The present study is the first to examine the location and distribution of cutaneous mechanoreceptors in the glabrous skin of the foot. Initial reports about skin receptors in the glabrous skin of the hand indicated that it was largely comprised of SA receptors (Knibestöl, 1973, 1975). However, it was later shown that there was a larger proportion of FA receptors in the hand than previously indicated (Johansson & Vallbo, 1979). While the lack of spontaneous activity in any of the cutaneous mechanoreceptors from the foot sole may have caused an underestimation of the number of SAII units, ultimately this number would have been low since SAII units are not very common (Johansson & Vallbo, 1979). Moreover, for any given recording session the number of SA receptors never outnumbered the number of FA units documented across all subjects.

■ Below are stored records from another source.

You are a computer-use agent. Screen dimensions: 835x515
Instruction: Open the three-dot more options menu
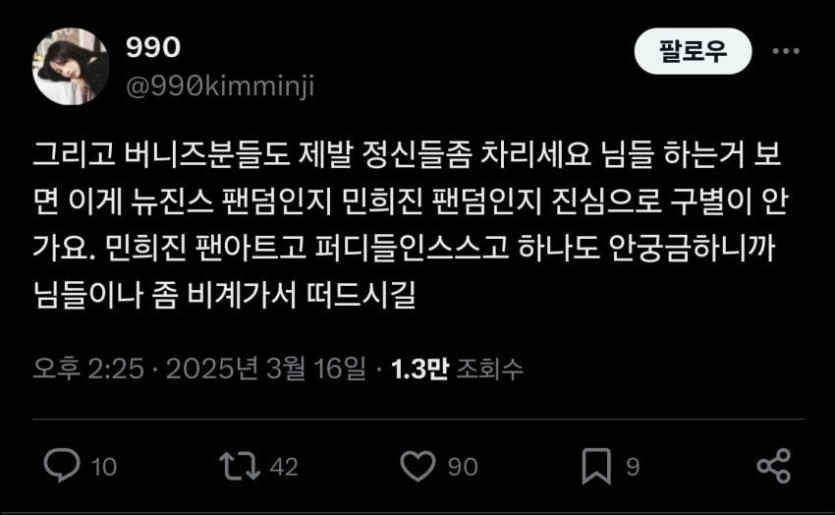tap(786, 51)
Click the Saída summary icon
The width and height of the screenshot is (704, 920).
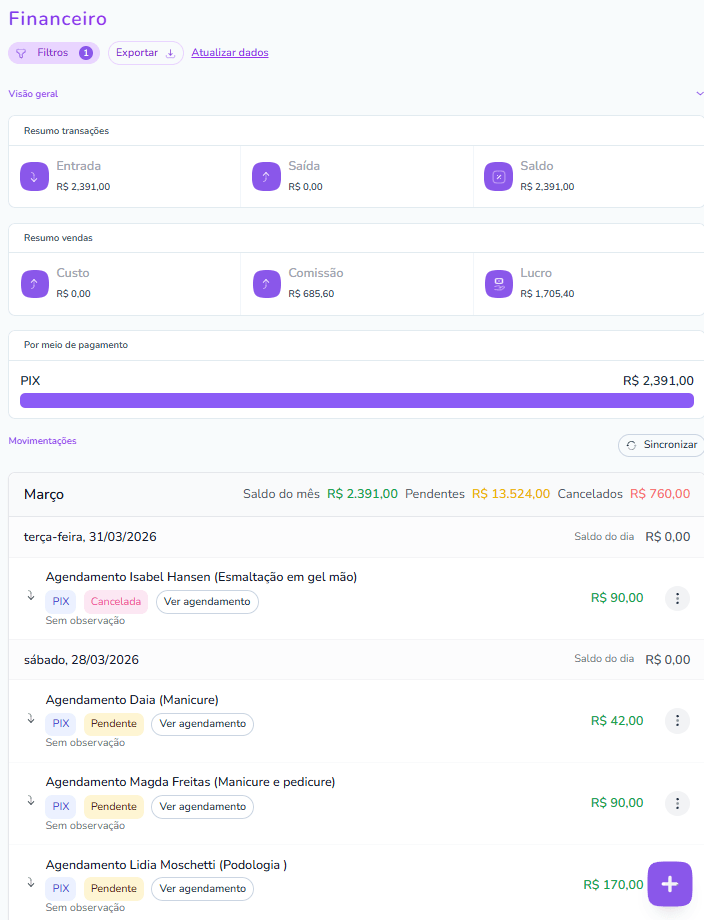(x=266, y=177)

Therefore, we feel that the relative percentage of FA to SA receptors documented in this study is reflective of the overall distribution of receptors in the foot sole, and may reflect the need for a high dynamic sensitivity in balance control. At present it is unclear how skin receptors may respond to partial loading of the foot or the changes that might occur in receptor behaviour with a more physiological load such as half body weight. Consequently this study is the first of a series of investigations to explore the specific role of cutaneous mechanoreceptors in the foot sole in standing balance.
Acknowledgments
The authors would like to thank Dr S. C. Gandevia and Dr D. Burke for comments on a draft of this manuscript. The Natural Sciences Engineering Research Council of Canada (J. T. I.) and an NSERC Studentship (P. M. K.) supported this study.